Exercise brief: Only what runs from the line with "The image size" to the end of the data should appear in the answer, exactly as written and without pictures.
==================================================
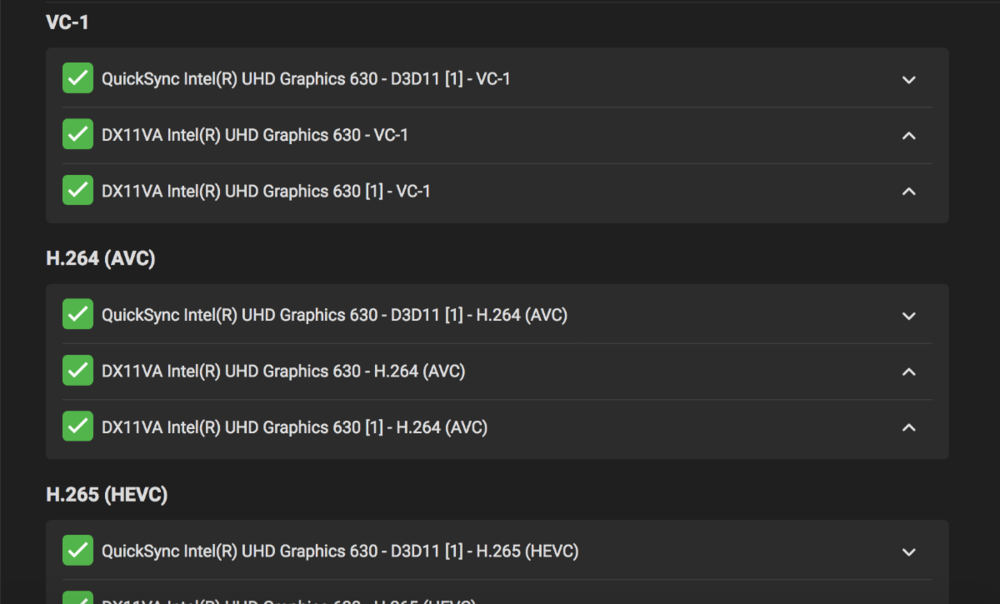
Task: Click the QuickSync D3D11 [1] - VC-1 label
Action: click(x=306, y=79)
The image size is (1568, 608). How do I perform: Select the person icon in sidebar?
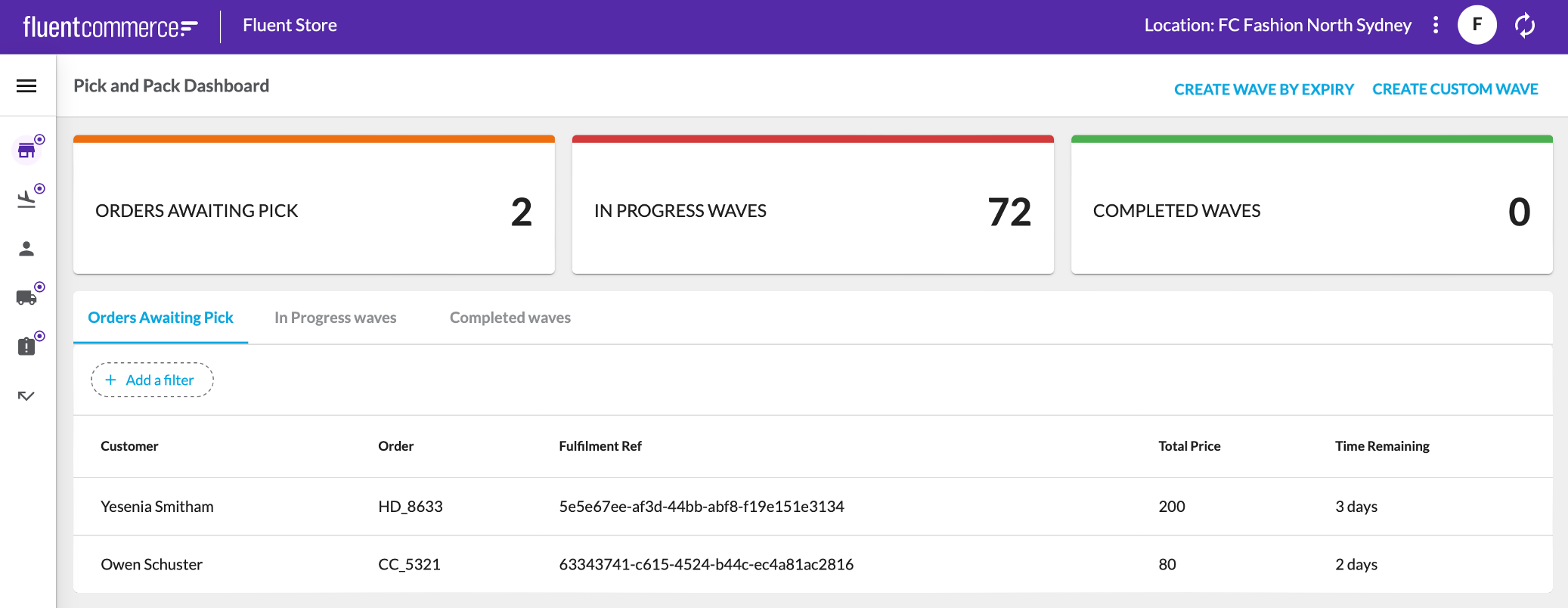(x=26, y=249)
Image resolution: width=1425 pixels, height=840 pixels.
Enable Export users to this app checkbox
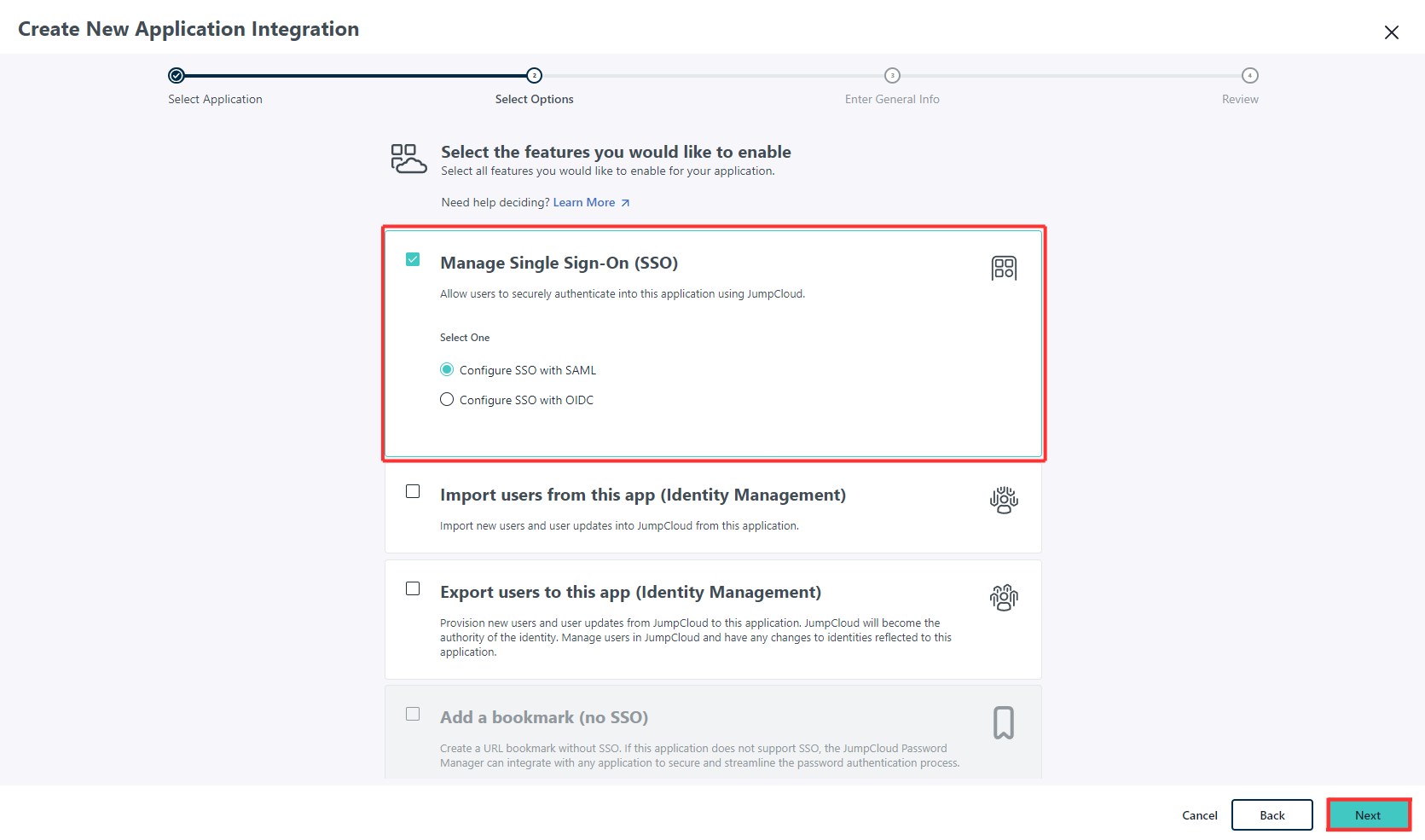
==================================================
Answer box:
The image size is (1568, 608). How do I perform: Select the person icon in sidebar?
(x=26, y=249)
Image resolution: width=1425 pixels, height=840 pixels.
Enable Export users to this app checkbox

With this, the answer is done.